:: Material shown ::

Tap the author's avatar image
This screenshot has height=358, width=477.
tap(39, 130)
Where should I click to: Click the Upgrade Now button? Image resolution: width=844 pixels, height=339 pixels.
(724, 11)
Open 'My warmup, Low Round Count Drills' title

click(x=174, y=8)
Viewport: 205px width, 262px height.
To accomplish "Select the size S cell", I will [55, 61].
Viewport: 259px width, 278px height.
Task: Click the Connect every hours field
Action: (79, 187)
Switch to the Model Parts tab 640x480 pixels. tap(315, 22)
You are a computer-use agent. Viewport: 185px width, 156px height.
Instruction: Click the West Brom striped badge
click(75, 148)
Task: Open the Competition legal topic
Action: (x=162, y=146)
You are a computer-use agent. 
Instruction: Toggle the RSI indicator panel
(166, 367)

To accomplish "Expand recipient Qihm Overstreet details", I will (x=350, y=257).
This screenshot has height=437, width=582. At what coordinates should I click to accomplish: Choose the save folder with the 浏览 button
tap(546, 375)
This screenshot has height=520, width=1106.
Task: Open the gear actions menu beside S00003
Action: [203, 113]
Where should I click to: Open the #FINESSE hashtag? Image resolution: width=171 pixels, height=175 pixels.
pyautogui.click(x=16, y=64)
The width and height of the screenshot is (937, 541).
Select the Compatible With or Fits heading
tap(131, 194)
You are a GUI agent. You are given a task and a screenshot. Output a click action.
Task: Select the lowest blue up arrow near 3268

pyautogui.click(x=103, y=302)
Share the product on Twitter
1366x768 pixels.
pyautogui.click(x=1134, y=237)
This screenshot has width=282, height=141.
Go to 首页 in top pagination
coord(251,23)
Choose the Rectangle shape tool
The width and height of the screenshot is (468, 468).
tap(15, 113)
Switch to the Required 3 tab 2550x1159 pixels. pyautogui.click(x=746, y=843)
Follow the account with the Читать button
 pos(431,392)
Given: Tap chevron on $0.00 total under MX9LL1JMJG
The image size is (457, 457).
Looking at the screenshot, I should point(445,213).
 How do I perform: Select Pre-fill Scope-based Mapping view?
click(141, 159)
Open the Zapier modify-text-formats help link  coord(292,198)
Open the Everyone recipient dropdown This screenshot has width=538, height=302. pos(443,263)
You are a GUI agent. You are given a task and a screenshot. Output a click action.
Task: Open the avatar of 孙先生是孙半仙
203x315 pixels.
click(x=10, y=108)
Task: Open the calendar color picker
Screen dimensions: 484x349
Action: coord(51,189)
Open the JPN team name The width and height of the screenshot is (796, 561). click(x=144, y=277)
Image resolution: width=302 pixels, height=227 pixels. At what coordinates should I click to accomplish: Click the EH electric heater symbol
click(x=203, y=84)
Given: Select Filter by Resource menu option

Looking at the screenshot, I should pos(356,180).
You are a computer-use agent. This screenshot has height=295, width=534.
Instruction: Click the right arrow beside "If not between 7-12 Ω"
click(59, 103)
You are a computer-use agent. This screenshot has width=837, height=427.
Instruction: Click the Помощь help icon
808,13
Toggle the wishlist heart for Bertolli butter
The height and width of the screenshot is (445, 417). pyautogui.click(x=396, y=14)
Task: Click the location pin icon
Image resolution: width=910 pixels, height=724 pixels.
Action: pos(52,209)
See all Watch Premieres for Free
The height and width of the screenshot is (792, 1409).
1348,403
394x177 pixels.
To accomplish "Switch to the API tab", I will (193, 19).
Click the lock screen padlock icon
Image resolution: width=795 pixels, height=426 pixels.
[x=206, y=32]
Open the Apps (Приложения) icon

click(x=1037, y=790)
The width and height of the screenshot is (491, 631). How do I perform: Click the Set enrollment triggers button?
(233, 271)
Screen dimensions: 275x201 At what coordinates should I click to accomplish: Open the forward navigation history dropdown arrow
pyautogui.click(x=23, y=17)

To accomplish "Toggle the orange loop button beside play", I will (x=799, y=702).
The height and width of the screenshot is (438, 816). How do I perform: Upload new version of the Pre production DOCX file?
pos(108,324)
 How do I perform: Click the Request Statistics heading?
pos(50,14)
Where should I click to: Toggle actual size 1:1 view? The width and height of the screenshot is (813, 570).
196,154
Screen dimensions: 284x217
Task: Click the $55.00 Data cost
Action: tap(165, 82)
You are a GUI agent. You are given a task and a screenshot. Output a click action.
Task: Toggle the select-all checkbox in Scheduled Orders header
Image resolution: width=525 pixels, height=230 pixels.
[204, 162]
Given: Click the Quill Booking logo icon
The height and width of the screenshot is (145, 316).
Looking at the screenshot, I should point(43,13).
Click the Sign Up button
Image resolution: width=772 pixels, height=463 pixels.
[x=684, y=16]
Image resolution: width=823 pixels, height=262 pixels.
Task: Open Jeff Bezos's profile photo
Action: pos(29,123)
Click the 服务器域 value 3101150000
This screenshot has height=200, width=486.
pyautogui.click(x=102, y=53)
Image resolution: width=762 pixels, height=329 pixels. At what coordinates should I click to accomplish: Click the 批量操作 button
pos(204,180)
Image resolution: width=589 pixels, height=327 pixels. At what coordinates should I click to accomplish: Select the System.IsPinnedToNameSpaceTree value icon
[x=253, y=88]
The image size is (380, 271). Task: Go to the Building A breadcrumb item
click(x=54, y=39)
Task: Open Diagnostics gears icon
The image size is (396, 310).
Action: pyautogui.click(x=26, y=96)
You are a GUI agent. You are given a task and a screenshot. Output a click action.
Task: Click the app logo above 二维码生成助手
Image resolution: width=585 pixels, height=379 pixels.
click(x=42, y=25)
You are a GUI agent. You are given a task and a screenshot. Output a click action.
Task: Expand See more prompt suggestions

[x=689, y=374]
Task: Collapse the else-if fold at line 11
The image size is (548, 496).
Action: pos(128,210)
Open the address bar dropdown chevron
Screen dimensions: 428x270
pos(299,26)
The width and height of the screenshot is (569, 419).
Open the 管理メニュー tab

:::

Activity:
In full and without edits, repeat the listing above.

Exercise response:
Tap the author's avatar image
This screenshot has height=358, width=477.
tap(39, 130)
Where should I click to: Click the Upgrade Now button? Image resolution: width=844 pixels, height=339 pixels.
(724, 11)
Open 'My warmup, Low Round Count Drills' title

click(x=174, y=8)
Viewport: 205px width, 262px height.
To accomplish "Select the size S cell", I will [55, 61].
Viewport: 259px width, 278px height.
Task: Click the Connect every hours field
Action: (79, 187)
Switch to the Model Parts tab 640x480 pixels. tap(315, 22)
You are a computer-use agent. Viewport: 185px width, 156px height.
Instruction: Click the West Brom striped badge
click(75, 148)
Task: Open the Competition legal topic
Action: (x=162, y=146)
You are a computer-use agent. 
Instruction: Toggle the RSI indicator panel
(166, 367)

To accomplish "Expand recipient Qihm Overstreet details", I will (x=350, y=257).
This screenshot has height=437, width=582. At what coordinates should I click to accomplish: Choose the save folder with the 浏览 button
tap(546, 375)
This screenshot has height=520, width=1106.
Task: Open the gear actions menu beside S00003
Action: [203, 113]
Where should I click to: Open the #FINESSE hashtag? Image resolution: width=171 pixels, height=175 pixels.
pyautogui.click(x=16, y=64)
The width and height of the screenshot is (937, 541).
Select the Compatible With or Fits heading
tap(131, 194)
You are a GUI agent. You are given a task and a screenshot. Output a click action.
Task: Select the lowest blue up arrow near 3268

pyautogui.click(x=103, y=302)
Share the product on Twitter
1366x768 pixels.
pyautogui.click(x=1134, y=237)
This screenshot has width=282, height=141.
Go to 首页 in top pagination
coord(251,23)
Choose the Rectangle shape tool
The width and height of the screenshot is (468, 468).
tap(15, 113)
Switch to the Required 3 tab 2550x1159 pixels. pyautogui.click(x=746, y=843)
Follow the account with the Читать button
 pos(431,392)
Given: Tap chevron on $0.00 total under MX9LL1JMJG
The image size is (457, 457).
Looking at the screenshot, I should point(445,213).
 How do I perform: Select Pre-fill Scope-based Mapping view?
click(141, 159)
Open the Zapier modify-text-formats help link  coord(292,198)
Open the Everyone recipient dropdown This screenshot has width=538, height=302. pos(443,263)
You are a GUI agent. You are given a task and a screenshot. Output a click action.
Task: Open the avatar of 孙先生是孙半仙
203x315 pixels.
click(x=10, y=108)
Task: Open the calendar color picker
Screen dimensions: 484x349
Action: coord(51,189)
Open the JPN team name The width and height of the screenshot is (796, 561). click(x=144, y=277)
Image resolution: width=302 pixels, height=227 pixels. At what coordinates should I click to accomplish: Click the EH electric heater symbol
click(x=203, y=84)
Given: Select Filter by Resource menu option

Looking at the screenshot, I should pos(356,180).
You are a computer-use agent. This screenshot has height=295, width=534.
Instruction: Click the right arrow beside "If not between 7-12 Ω"
click(59, 103)
You are a computer-use agent. This screenshot has width=837, height=427.
Instruction: Click the Помощь help icon
808,13
Toggle the wishlist heart for Bertolli butter
The height and width of the screenshot is (445, 417). pyautogui.click(x=396, y=14)
Task: Click the location pin icon
Image resolution: width=910 pixels, height=724 pixels.
Action: pos(52,209)
See all Watch Premieres for Free
The height and width of the screenshot is (792, 1409).
1348,403
394x177 pixels.
To accomplish "Switch to the API tab", I will (193, 19).
Click the lock screen padlock icon
Image resolution: width=795 pixels, height=426 pixels.
[x=206, y=32]
Open the Apps (Приложения) icon

click(x=1037, y=790)
The width and height of the screenshot is (491, 631). How do I perform: Click the Set enrollment triggers button?
(233, 271)
Screen dimensions: 275x201 At what coordinates should I click to accomplish: Open the forward navigation history dropdown arrow
pyautogui.click(x=23, y=17)

To accomplish "Toggle the orange loop button beside play", I will (x=799, y=702).
The height and width of the screenshot is (438, 816). How do I perform: Upload new version of the Pre production DOCX file?
pos(108,324)
 How do I perform: Click the Request Statistics heading?
pos(50,14)
Where should I click to: Toggle actual size 1:1 view? The width and height of the screenshot is (813, 570).
196,154
Screen dimensions: 284x217
Task: Click the $55.00 Data cost
Action: tap(165, 82)
You are a GUI agent. You are given a task and a screenshot. Output a click action.
Task: Toggle the select-all checkbox in Scheduled Orders header
Image resolution: width=525 pixels, height=230 pixels.
[204, 162]
Given: Click the Quill Booking logo icon
The height and width of the screenshot is (145, 316).
Looking at the screenshot, I should point(43,13).
Click the Sign Up button
Image resolution: width=772 pixels, height=463 pixels.
[x=684, y=16]
Image resolution: width=823 pixels, height=262 pixels.
Task: Open Jeff Bezos's profile photo
Action: pos(29,123)
Click the 服务器域 value 3101150000
This screenshot has height=200, width=486.
pyautogui.click(x=102, y=53)
Image resolution: width=762 pixels, height=329 pixels. At what coordinates should I click to accomplish: Click the 批量操作 button
pos(204,180)
Image resolution: width=589 pixels, height=327 pixels. At what coordinates should I click to accomplish: Select the System.IsPinnedToNameSpaceTree value icon
[x=253, y=88]
The image size is (380, 271). Task: Go to the Building A breadcrumb item
click(x=54, y=39)
Task: Open Diagnostics gears icon
The image size is (396, 310).
Action: pyautogui.click(x=26, y=96)
You are a GUI agent. You are given a task and a screenshot. Output a click action.
Task: Click the app logo above 二维码生成助手
Image resolution: width=585 pixels, height=379 pixels.
click(x=42, y=25)
You are a GUI agent. You are given a task and a screenshot. Output a click action.
Task: Expand See more prompt suggestions

[x=689, y=374]
Task: Collapse the else-if fold at line 11
The image size is (548, 496).
Action: pos(128,210)
Open the address bar dropdown chevron
Screen dimensions: 428x270
pos(299,26)
The width and height of the screenshot is (569, 419).
Open the 管理メニュー tab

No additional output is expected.